── Fragmento de página
En medio de las luces, las algarabías y la fiebre
consumista que a todos nos arrastra, los cristianos nos disponemos a celebrar
la Navidad, el nacimiento de Jesús en medio de nosotros.
De un tiempo a esta parte da la sensación de que se
ha desprovisto a la fiesta navideña de todo simbolismo religioso. Abundan las
lucecitas, las cestas millonarias, los regalos de Papa Noel, los muñequitos de
nieve, los trineos y los desfiles multicolores. La parte emotiva del asunto se
reserva a la lotería del 22 de Diciembre que cuida primorosamente sus anuncios
y los disfraza de mensajes familiares y tiernos. Y en medio de todo esto, casi
ninguna alusión al nacimiento de Jesús, casi ninguna referencia religiosa; la
Navidad se nos ha convertido en una suerte de Disneylandia en la que Jesús de
Nazaret ha desaparecido.
────
── Extracto de datos
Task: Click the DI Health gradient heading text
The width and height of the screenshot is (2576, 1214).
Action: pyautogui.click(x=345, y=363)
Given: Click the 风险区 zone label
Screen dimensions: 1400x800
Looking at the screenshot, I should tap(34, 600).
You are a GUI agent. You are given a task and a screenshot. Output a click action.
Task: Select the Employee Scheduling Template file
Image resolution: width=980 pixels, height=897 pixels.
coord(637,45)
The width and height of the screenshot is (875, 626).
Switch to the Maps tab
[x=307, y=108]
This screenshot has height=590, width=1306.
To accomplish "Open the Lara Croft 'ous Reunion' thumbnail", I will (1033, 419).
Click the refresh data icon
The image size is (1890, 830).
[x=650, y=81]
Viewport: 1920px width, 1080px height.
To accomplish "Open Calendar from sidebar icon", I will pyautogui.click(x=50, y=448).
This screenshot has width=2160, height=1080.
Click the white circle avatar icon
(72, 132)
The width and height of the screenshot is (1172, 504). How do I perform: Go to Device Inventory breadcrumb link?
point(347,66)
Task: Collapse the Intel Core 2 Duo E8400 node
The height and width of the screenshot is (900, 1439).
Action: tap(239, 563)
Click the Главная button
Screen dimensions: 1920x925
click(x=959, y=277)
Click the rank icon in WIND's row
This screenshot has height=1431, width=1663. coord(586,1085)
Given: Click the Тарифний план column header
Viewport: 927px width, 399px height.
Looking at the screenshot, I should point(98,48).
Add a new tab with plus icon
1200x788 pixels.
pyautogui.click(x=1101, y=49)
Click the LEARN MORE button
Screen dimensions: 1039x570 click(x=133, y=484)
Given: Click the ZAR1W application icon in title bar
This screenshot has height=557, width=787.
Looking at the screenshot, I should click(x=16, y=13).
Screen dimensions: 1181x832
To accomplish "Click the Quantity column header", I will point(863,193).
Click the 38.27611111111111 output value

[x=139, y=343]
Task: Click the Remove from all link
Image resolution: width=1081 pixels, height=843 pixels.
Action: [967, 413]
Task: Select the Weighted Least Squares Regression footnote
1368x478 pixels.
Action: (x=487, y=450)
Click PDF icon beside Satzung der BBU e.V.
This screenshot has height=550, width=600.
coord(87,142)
────
Ejercicio propuesto: Vuelve a escribir el pasaje del texto sobre la Navidad entre "De un tiempo" y "Nazaret ha desaparecido.", ambos incluidos, y pon "parque temático" en lugar de "Disneylandia".

Respuesta al ejercicio:
De un tiempo a esta parte da la sensación de que se
ha desprovisto a la fiesta navideña de todo simbolismo religioso. Abundan las
lucecitas, las cestas millonarias, los regalos de Papa Noel, los muñequitos de
nieve, los trineos y los desfiles multicolores. La parte emotiva del asunto se
reserva a la lotería del 22 de Diciembre que cuida primorosamente sus anuncios
y los disfraza de mensajes familiares y tiernos. Y en medio de todo esto, casi
ninguna alusión al nacimiento de Jesús, casi ninguna referencia religiosa; la
Navidad se nos ha convertido en una suerte de parque temático en la que Jesús de
Nazaret ha desaparecido.